Fiona Kennedy on the important role of mental health for both parents and children
As a parent, I think one of my biggest fears is the impact that the difficulties I have had with my mental health could potentially have on my kids.
I have a boy and a girl, aged eight and six, and have been trying to get a handle on borderline personality disorder and depression for their entire lives. The fear that I could have damaged them in some way, the guilt that I feel on a day I’m not doing well; it has quite literally kept me awake at night and at times it makes me feel sick to my stomach.
On the flip side, that guilt and fear has also served to make me really aware of what I want for my kids in the future.
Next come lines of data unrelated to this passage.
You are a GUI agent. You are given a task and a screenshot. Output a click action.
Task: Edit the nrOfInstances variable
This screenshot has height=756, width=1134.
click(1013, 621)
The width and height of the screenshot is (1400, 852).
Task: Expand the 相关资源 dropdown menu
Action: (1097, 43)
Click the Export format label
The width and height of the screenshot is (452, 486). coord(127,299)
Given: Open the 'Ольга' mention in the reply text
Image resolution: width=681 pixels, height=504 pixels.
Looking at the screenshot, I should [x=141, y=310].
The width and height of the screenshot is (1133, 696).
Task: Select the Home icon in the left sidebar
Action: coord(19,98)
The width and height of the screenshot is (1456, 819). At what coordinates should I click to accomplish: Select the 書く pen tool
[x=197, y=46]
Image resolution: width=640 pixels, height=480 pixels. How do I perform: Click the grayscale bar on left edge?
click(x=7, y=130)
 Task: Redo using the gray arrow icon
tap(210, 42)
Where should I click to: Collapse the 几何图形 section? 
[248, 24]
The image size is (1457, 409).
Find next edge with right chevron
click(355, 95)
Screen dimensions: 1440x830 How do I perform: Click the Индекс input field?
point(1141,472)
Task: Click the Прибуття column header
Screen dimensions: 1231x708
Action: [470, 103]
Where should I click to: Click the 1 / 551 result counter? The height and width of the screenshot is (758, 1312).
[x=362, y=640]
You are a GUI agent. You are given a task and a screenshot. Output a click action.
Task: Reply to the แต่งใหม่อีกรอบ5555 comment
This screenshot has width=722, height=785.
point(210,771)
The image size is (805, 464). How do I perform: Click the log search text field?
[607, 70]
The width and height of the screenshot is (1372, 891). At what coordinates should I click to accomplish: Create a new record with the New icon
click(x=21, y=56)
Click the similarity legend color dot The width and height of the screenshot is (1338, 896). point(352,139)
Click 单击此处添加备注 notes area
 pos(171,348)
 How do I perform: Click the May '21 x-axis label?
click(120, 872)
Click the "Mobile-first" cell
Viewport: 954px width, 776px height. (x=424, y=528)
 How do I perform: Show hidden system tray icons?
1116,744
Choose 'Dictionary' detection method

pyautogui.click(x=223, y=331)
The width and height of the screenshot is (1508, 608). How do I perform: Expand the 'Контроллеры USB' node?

If I can teach them to manage their emotions, to understand why they react to things as they do, to be self-sufficient and resilient, then I will be happy that I have done a good job.
Over the last eight years, I have learned a lot about myself, my place in the world, how I relate to the world, how I relate to other people, and what is most important to me. I have come to realise that for me, peace of mind and feeling connected is the holy grail. It is not stuff, it is not the size of my bank balance or the make of my car - which is just as well as neither are all that spectacular - it is how I feel.
Someone asked me recently what a good day for me looks like, and the answer is really, really simple. A good day for me is one in which I am calm, in which I feel in control, but not that I am clinging on for dear life. A day in which I relate well to my kids, and am able to do what I need to do.
At the moment those are very small things, relatively speaking; it is being able to get my kids out of the house in the morning without a fight, get the homework done without stress, or if there is stress, that I can manage it and help them through it. It is spending time with my kids, at their level, in their world, without bringing my expectations into the situation.
I had a really lovely reminder of what that looks like this week. My boy has been quite anxious of late, and I am working hard to help him manage that. One thing I know that helps is simply spending time with him, doing what he wants, at his pace.
This week, it was a walk in the woods. It didn’t start out that way; I left the house with an agenda. We were going to do a good fast walk and get some exercise for both us and the dogs. I was focusing on the end goal of getting home knowing I had achieved something and ticked a couple of boxes on the list – dogs walked, check, fresh air for my boy, check – you get the idea. But he wanted to explore some, so we did that instead. We ended up being outside for an hour, mooching through a small wooded area near our house, just chatting and spending time in each other’s company.
Image: Pine woods on Wicklow Mountains. A dense pine wood covers the side of a mountain near Glendalough, Co Wicklow. Photo. /RollingNews.ie
Technically, we didn’t achieve anything, but emotionally, it felt so important. I felt a really strong connection with my son again, something that it’s too easy to lose track of in the list of 'shoulds' that are part of everyday life. He looked relaxed. He looked happy. My focus was not on what I needed to do next, or what I felt I should be doing instead, it was on us, on him.
I came home feeling 100 times better than I would have done had we done our power walk, because beneficial and all as that would have been, this was different. I wasn’t passing time with him, I was spending time with him, and I think there’s an important distinction there.
I regularly (several times on a daily basis) tie myself up in knots about where I’m falling down as a mother. I second guess every single decision I make. If my kids are anxious, or stressed, or angry, I own it. I make it my fault. I’m working hard to remember that this does none of us any favours at all.
They have to learn what different emotions feel like: how to identify them, how to understand them - and that includes the difficult ones. My job is to help them in that, and if needs be, show them better ways of coping than throwing a tantrum or giving up on something in frustration.
If I can take any positive from the chaos of the last few years, it is knowing what is important for me and my family. I want my kids to feel that they are enough, that they matter and that they are loved. I want them to have empathy, to feel not only comfortable, but safe and happy in their own company. I want them to be able to handle the inevitable dramas that life will throw at them without resorting to the sort of self-destructive coping mechanisms that I relied on for so much of my life.
If they have all that, then it has been worth it. Every single second of the pain and angst and trauma has been worth it.